Directions
Retype the lines from the first one in the records down to the line containing "[GayDemon] (109, 1865)", counting both, and leave out any pictures.

Stored items
'''
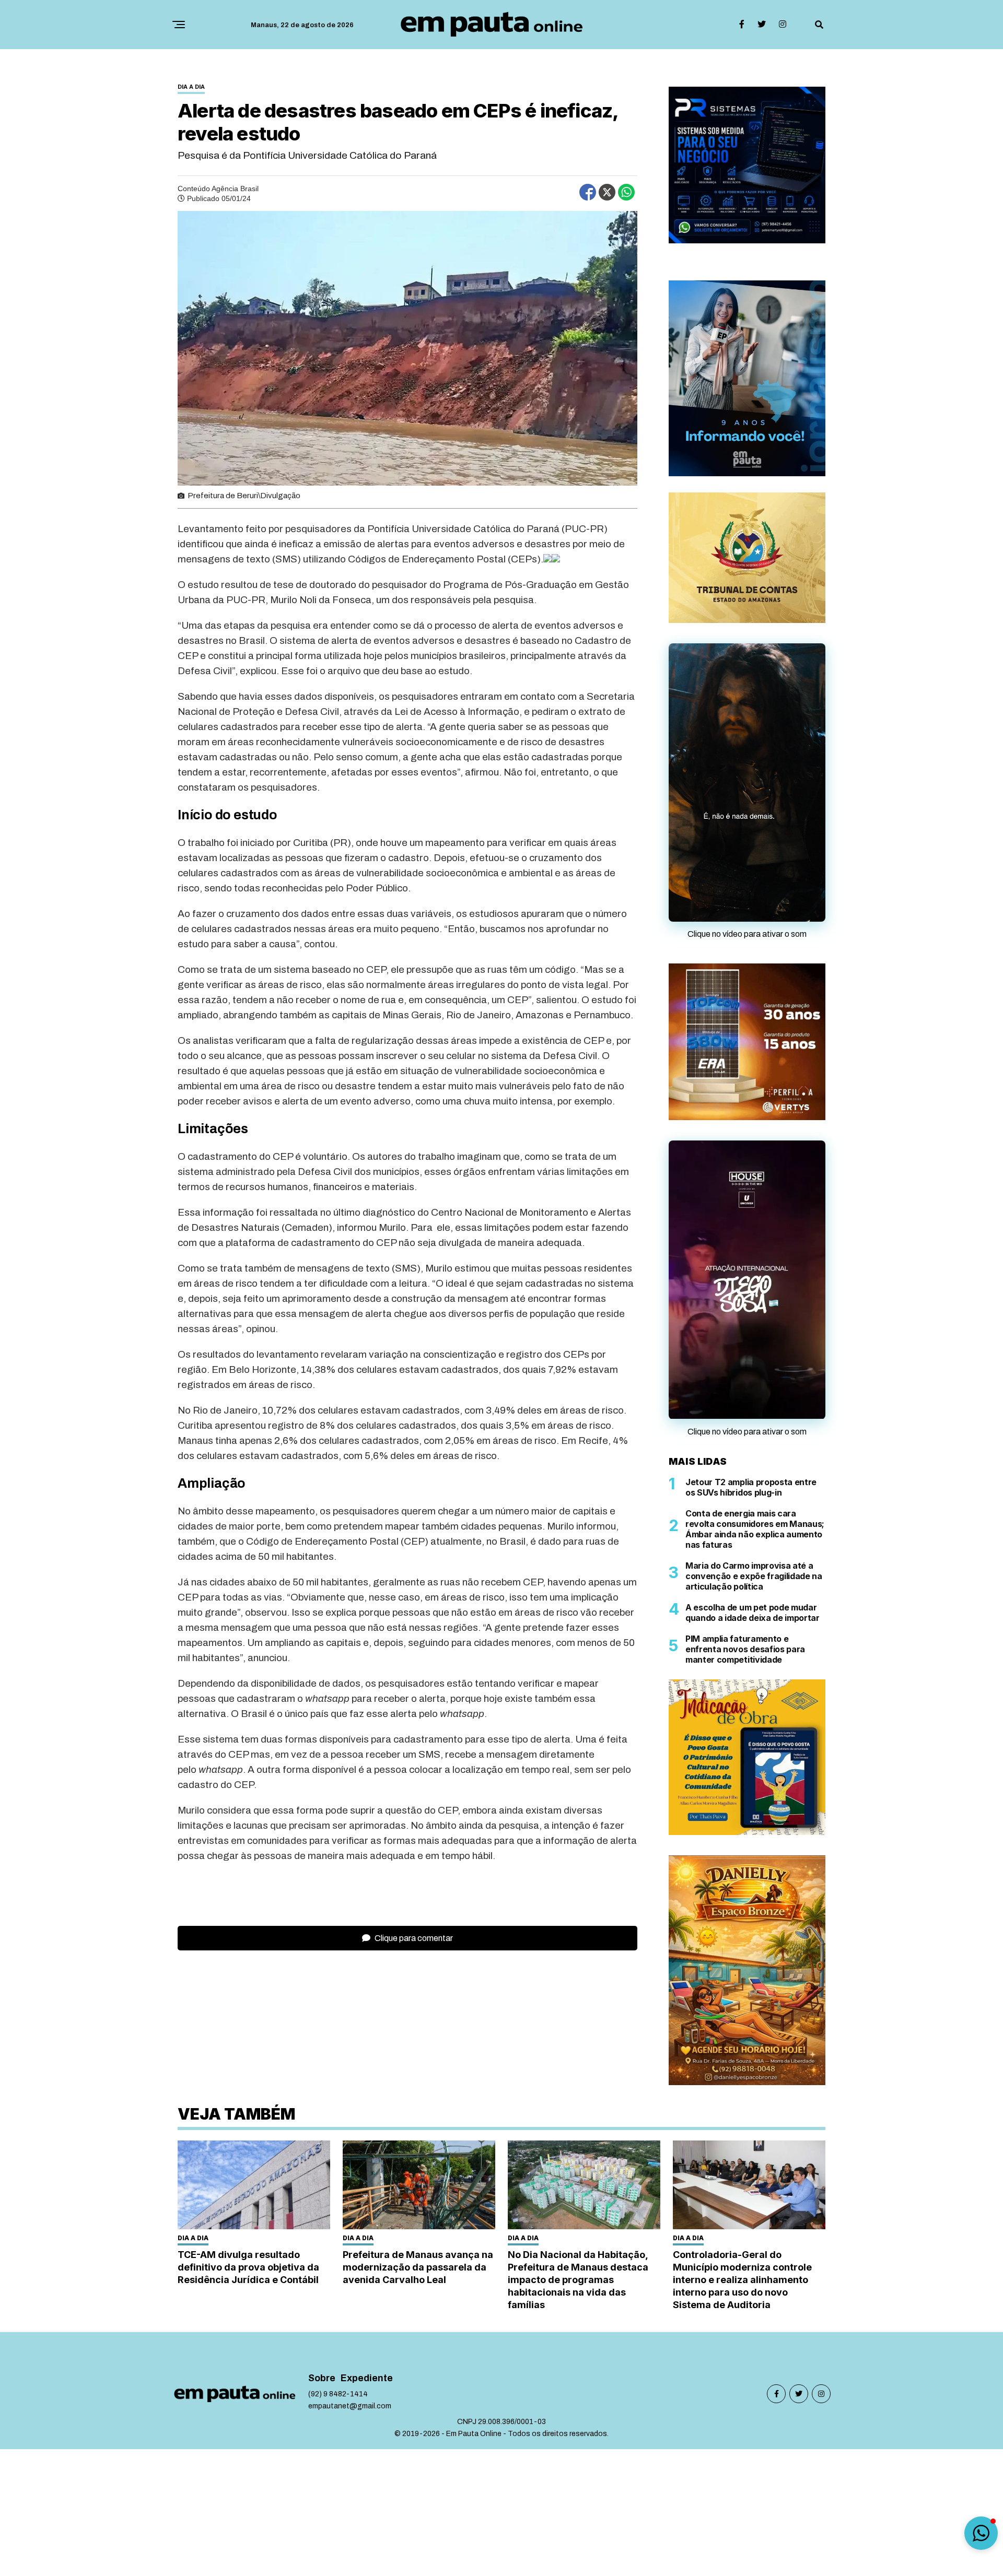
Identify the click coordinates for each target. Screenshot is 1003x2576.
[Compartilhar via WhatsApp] (626, 192)
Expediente (367, 2378)
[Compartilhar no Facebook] (587, 192)
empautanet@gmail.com (349, 2406)
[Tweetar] (607, 192)
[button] (981, 2533)
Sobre (321, 2378)
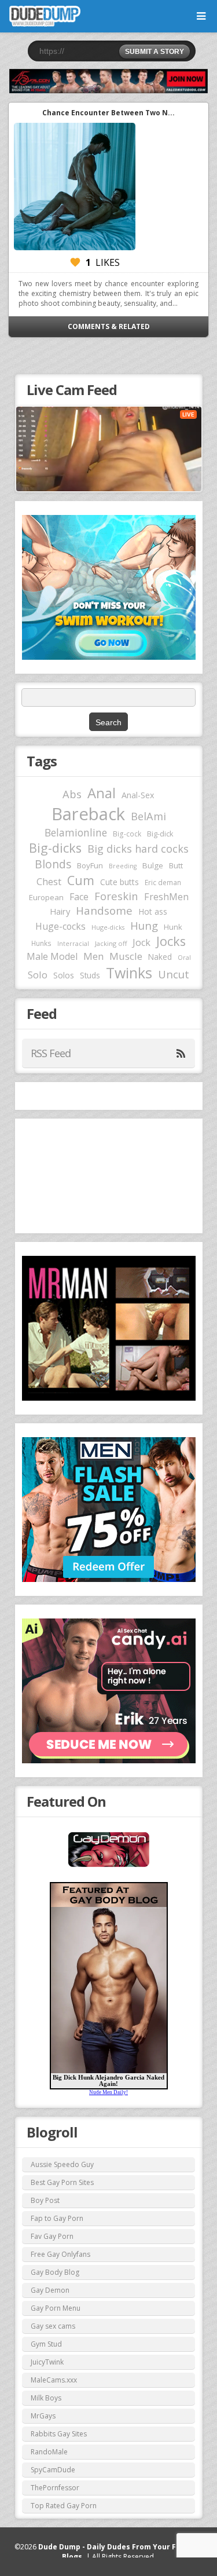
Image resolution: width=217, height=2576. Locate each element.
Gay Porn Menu (55, 2308)
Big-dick (160, 834)
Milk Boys (46, 2398)
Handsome (104, 910)
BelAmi (148, 816)
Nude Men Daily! (108, 2092)
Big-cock (127, 833)
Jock (141, 942)
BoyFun (90, 865)
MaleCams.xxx (54, 2380)
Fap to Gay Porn (57, 2218)
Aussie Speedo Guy (62, 2164)
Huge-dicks (107, 927)
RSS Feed (51, 1053)
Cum (80, 880)
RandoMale (49, 2452)
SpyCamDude (53, 2470)
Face (79, 896)
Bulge (152, 865)
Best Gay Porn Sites (62, 2182)
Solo (37, 974)
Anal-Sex (138, 795)
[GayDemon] (109, 1865)
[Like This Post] (75, 262)
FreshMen (166, 896)
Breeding (123, 866)
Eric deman (163, 882)
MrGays (43, 2416)
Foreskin (116, 896)
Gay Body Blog (55, 2272)
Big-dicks (55, 847)
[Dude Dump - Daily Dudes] (44, 16)
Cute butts (119, 881)
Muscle (125, 956)
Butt (176, 865)
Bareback (88, 813)
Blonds (53, 864)
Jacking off (111, 943)
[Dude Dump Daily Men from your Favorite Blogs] (108, 81)
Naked (160, 956)
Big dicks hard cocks (138, 849)
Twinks (129, 972)
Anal (101, 793)
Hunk (173, 927)
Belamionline (76, 832)
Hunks (41, 943)
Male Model (52, 956)
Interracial (73, 944)
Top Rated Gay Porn (64, 2506)
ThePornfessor (55, 2488)
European (46, 897)
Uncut (173, 974)
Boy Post (45, 2200)
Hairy (60, 911)
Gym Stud (46, 2344)
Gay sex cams (53, 2326)
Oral (184, 957)
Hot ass (152, 911)
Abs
'''
Task result
Identify the click coordinates for each target. Screenshot is 1003x2576.
[Compartilhar via WhatsApp] (626, 192)
Expediente (367, 2378)
[Compartilhar no Facebook] (587, 192)
empautanet@gmail.com (349, 2406)
[Tweetar] (607, 192)
[button] (981, 2533)
Sobre (321, 2378)
Image resolution: width=217, height=2576. Locate each element.
Gay Porn Menu (55, 2308)
Big-dick (160, 834)
Milk Boys (46, 2398)
Handsome (104, 910)
BelAmi (148, 816)
Nude Men Daily! (108, 2092)
Big-cock (127, 833)
Jock (141, 942)
BoyFun (90, 865)
MaleCams.xxx (54, 2380)
Fap to Gay Porn (57, 2218)
Aussie Speedo Guy (62, 2164)
Huge-dicks (107, 927)
RSS Feed (51, 1053)
Cum (80, 880)
RandoMale (49, 2452)
SpyCamDude (53, 2470)
Face (79, 896)
Bulge (152, 865)
Best Gay Porn Sites (62, 2182)
Solo (37, 974)
Anal-Sex (138, 795)
[GayDemon] (109, 1865)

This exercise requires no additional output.